_YOUR INSTRUCTIONS_
Please restate the listing that follows without changing anything.

_DATA SUPPLIED_
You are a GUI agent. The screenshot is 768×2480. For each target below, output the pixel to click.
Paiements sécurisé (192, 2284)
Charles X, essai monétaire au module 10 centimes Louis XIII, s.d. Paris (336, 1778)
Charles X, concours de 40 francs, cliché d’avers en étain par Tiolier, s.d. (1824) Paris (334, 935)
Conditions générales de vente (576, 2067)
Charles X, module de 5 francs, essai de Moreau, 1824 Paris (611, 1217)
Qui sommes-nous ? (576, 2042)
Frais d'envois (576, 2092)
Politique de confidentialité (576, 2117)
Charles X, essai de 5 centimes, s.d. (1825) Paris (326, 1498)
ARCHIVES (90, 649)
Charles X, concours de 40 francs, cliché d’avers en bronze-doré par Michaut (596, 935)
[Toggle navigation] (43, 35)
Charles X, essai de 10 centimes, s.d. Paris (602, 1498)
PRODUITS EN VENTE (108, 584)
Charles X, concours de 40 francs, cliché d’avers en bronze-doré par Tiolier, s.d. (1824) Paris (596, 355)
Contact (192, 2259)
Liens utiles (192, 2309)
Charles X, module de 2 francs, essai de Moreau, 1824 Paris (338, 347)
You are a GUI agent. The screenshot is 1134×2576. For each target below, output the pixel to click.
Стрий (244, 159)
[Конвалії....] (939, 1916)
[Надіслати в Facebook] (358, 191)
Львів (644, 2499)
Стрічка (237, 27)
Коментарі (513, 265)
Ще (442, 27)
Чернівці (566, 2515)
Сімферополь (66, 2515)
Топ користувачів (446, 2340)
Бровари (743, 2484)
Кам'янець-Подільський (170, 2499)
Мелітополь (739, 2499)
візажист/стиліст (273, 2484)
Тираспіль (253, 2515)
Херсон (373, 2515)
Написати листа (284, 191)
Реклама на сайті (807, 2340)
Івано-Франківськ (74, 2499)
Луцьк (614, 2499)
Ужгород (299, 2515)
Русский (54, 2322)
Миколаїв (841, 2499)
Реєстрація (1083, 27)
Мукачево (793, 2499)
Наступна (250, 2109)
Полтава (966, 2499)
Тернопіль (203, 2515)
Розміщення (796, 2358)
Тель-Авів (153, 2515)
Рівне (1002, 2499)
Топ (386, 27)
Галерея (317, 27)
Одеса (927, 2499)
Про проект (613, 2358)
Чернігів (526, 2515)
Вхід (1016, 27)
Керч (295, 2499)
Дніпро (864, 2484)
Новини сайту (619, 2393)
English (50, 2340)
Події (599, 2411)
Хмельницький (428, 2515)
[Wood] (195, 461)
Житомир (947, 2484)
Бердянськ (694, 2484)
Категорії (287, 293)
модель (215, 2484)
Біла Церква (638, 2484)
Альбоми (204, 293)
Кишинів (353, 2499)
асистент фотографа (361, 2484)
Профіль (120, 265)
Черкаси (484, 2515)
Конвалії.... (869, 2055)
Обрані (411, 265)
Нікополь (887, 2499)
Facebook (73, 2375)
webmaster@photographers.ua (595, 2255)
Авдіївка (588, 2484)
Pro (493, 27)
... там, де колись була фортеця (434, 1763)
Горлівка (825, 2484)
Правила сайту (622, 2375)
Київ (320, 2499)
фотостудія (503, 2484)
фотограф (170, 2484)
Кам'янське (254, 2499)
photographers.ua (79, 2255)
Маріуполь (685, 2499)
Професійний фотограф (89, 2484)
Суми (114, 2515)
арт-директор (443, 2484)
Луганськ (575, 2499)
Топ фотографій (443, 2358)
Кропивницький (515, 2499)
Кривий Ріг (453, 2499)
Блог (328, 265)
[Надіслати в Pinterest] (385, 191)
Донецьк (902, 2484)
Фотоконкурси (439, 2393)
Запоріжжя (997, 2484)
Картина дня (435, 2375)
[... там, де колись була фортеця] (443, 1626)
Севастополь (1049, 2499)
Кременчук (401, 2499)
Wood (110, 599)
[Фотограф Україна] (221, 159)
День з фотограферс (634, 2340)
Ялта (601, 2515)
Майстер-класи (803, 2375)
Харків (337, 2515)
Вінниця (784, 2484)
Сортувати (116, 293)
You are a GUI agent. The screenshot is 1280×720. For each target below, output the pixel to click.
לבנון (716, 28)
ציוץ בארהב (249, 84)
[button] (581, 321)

_SOLUTION_
You are a GUI agent. The screenshot is 768×2480. For each target below, output the pixel to click.
Paiements sécurisé (192, 2284)
Charles X, essai monétaire au module 10 centimes Louis XIII, s.d. Paris (336, 1778)
Charles X, concours de 40 francs, cliché d’avers en étain par Tiolier, s.d. (1824) Paris (334, 935)
Conditions générales de vente (576, 2067)
Charles X, module de 5 francs, essai de Moreau, 1824 Paris (611, 1217)
Qui sommes-nous ? (576, 2042)
Frais d'envois (576, 2092)
Politique de confidentialité (576, 2117)
Charles X, essai de 5 centimes, s.d. (1825) Paris (326, 1498)
ARCHIVES (90, 649)
Charles X, concours de 40 francs, cliché d’avers en bronze-doré par Michaut (596, 935)
[Toggle navigation] (43, 35)
Charles X, essai de 10 centimes, s.d. Paris (602, 1498)
PRODUITS EN VENTE (108, 584)
Charles X, concours de 40 francs, cliché d’avers en bronze-doré par Tiolier, s.d. (1824) Paris (596, 355)
Contact (192, 2259)
Liens utiles (192, 2309)
Charles X, module de 2 francs, essai de Moreau, 1824 Paris (338, 347)
You are a GUI agent. The screenshot is 1134×2576. For each target below, output the pixel to click.
Стрий (244, 159)
[Конвалії....] (939, 1916)
[Надіслати в Facebook] (358, 191)
Львів (644, 2499)
Стрічка (237, 27)
Коментарі (513, 265)
Ще (442, 27)
Чернівці (566, 2515)
Сімферополь (66, 2515)
Топ користувачів (446, 2340)
Бровари (743, 2484)
Кам'янець-Подільський (170, 2499)
Мелітополь (739, 2499)
візажист/стиліст (273, 2484)
Тираспіль (253, 2515)
Херсон (373, 2515)
Написати листа (284, 191)
Реклама на сайті (807, 2340)
Івано-Франківськ (74, 2499)
Луцьк (614, 2499)
Ужгород (299, 2515)
Русский (54, 2322)
Миколаїв (841, 2499)
Реєстрація (1083, 27)
Мукачево (793, 2499)
Наступна (250, 2109)
Полтава (966, 2499)
Тернопіль (203, 2515)
Розміщення (796, 2358)
Тель-Авів (153, 2515)
Рівне (1002, 2499)
Топ (386, 27)
Галерея (317, 27)
Одеса (927, 2499)
Про проект (613, 2358)
Чернігів (526, 2515)
Вхід (1016, 27)
Керч (295, 2499)
Дніпро (864, 2484)
Новини сайту (619, 2393)
English (50, 2340)
Події (599, 2411)
Хмельницький (428, 2515)
[Wood] (195, 461)
Житомир (947, 2484)
Бердянськ (694, 2484)
Категорії (287, 293)
модель (215, 2484)
Біла Церква (638, 2484)
Альбоми (204, 293)
Кишинів (353, 2499)
асистент фотографа (361, 2484)
Профіль (120, 265)
Черкаси (484, 2515)
Конвалії.... (869, 2055)
Обрані (411, 265)
Нікополь (887, 2499)
Facebook (73, 2375)
webmaster@photographers.ua (595, 2255)
Авдіївка (588, 2484)
Pro (493, 27)
... там, де колись була фортеця (434, 1763)
Горлівка (825, 2484)
Правила сайту (622, 2375)
Київ (320, 2499)
фотостудія (503, 2484)
фотограф (170, 2484)
Кам'янське (254, 2499)
photographers.ua (79, 2255)
Маріуполь (685, 2499)
Професійний фотограф (89, 2484)
Суми (114, 2515)
арт-директор (443, 2484)
Луганськ (575, 2499)
Топ фотографій (443, 2358)
Кропивницький (515, 2499)
Кривий Ріг (453, 2499)
Блог (328, 265)
[Надіслати в Pinterest] (385, 191)
Донецьк (902, 2484)
Фотоконкурси (439, 2393)
Запоріжжя (997, 2484)
Картина дня (435, 2375)
[... там, де колись була фортеця] (443, 1626)
Севастополь (1049, 2499)
Кременчук (401, 2499)
Wood (110, 599)
[Фотограф Україна] (221, 159)
День з фотограферс (634, 2340)
Ялта (601, 2515)
Майстер-класи (803, 2375)
Харків (337, 2515)
Вінниця (784, 2484)
Сортувати (116, 293)
You are a GUI agent. The screenshot is 1280×720. For each target below, output the pixel to click.
לבנון (716, 28)
ציוץ בארהב (249, 84)
[button] (581, 321)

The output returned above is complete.